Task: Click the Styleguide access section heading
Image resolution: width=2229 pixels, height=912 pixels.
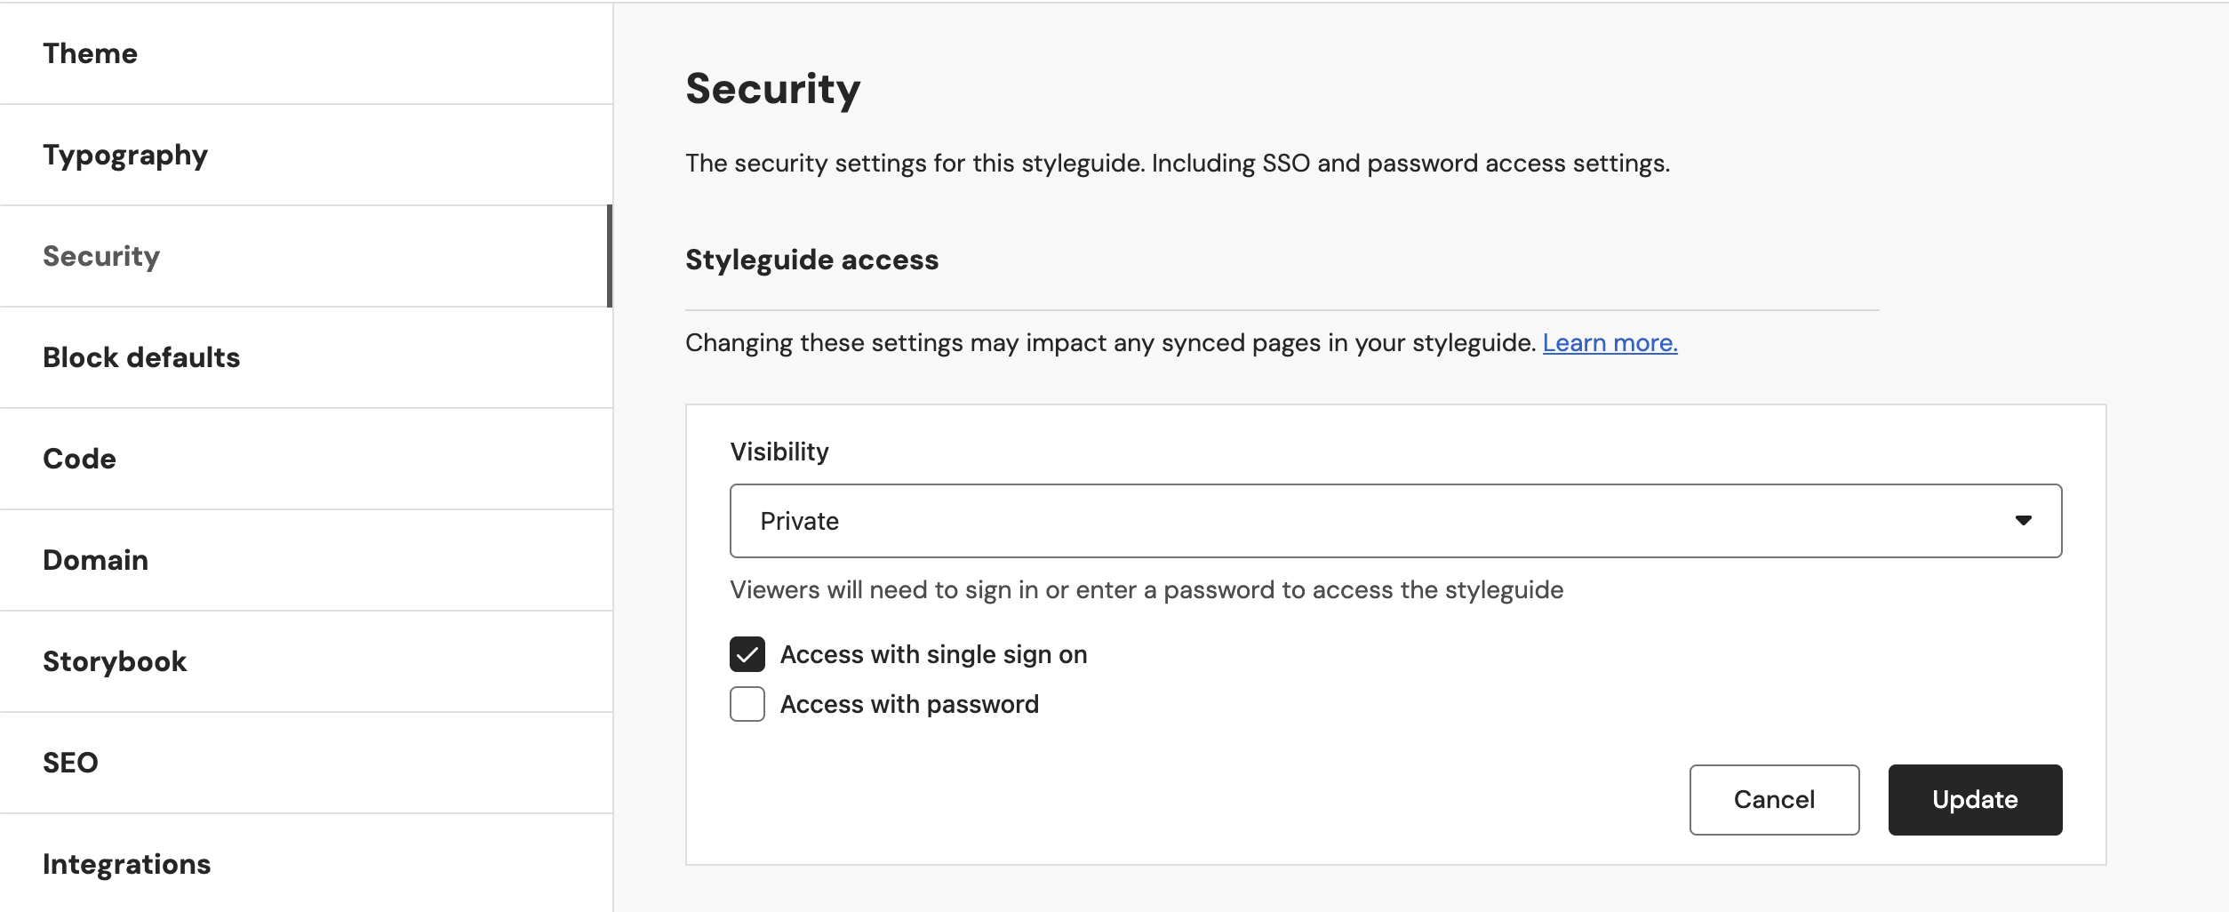Action: [x=811, y=260]
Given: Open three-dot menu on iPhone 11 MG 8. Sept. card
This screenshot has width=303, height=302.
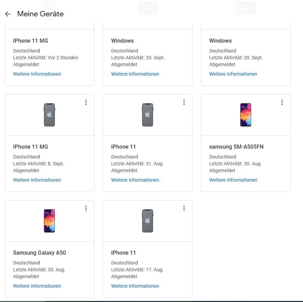Looking at the screenshot, I should pyautogui.click(x=86, y=102).
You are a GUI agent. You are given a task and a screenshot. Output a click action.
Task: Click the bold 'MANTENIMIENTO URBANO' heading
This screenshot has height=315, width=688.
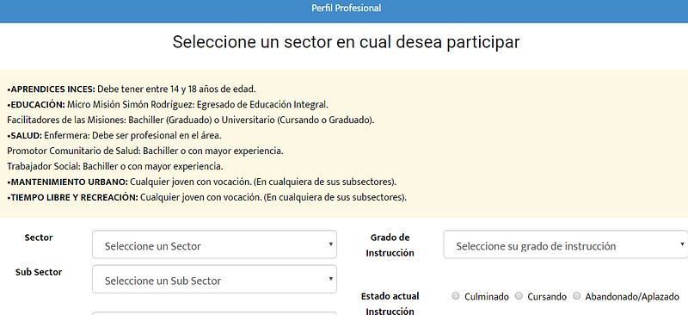(x=69, y=182)
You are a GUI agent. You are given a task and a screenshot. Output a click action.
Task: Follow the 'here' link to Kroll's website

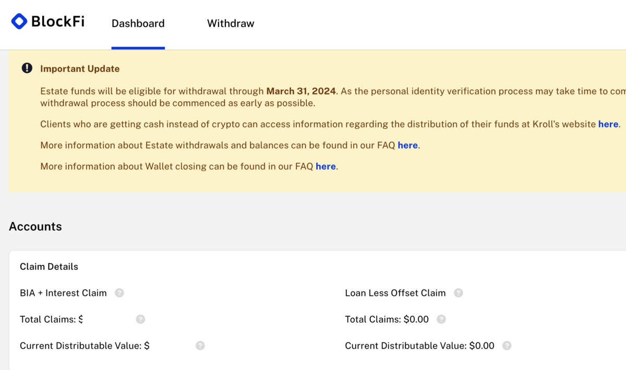(608, 124)
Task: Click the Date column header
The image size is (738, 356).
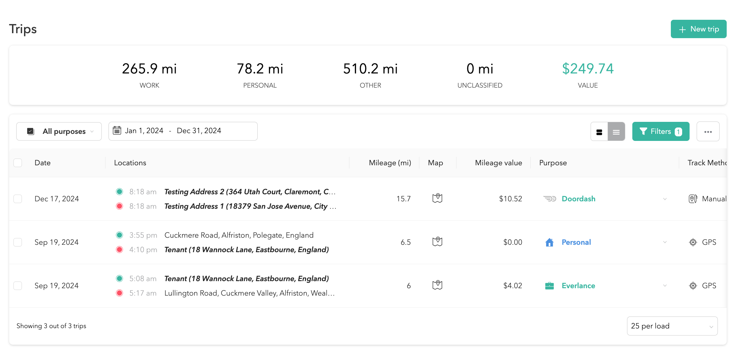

| Problem to solve |
Retype the whole of the data verbatim. Skip every picture.

| Written response |
Task: Click the Styleguide access section heading
Image resolution: width=2229 pixels, height=912 pixels.
Action: [x=811, y=260]
Given: Open three-dot menu on iPhone 11 MG 8. Sept. card
This screenshot has width=303, height=302.
Looking at the screenshot, I should pyautogui.click(x=86, y=102).
You are a GUI agent. You are given a task and a screenshot. Output a click action.
Task: Click the bold 'MANTENIMIENTO URBANO' heading
This screenshot has height=315, width=688.
(x=69, y=182)
You are a GUI agent. You are given a task and a screenshot. Output a click action.
Task: Follow the 'here' link to Kroll's website

(608, 124)
Task: Click the Date column header
The image size is (738, 356).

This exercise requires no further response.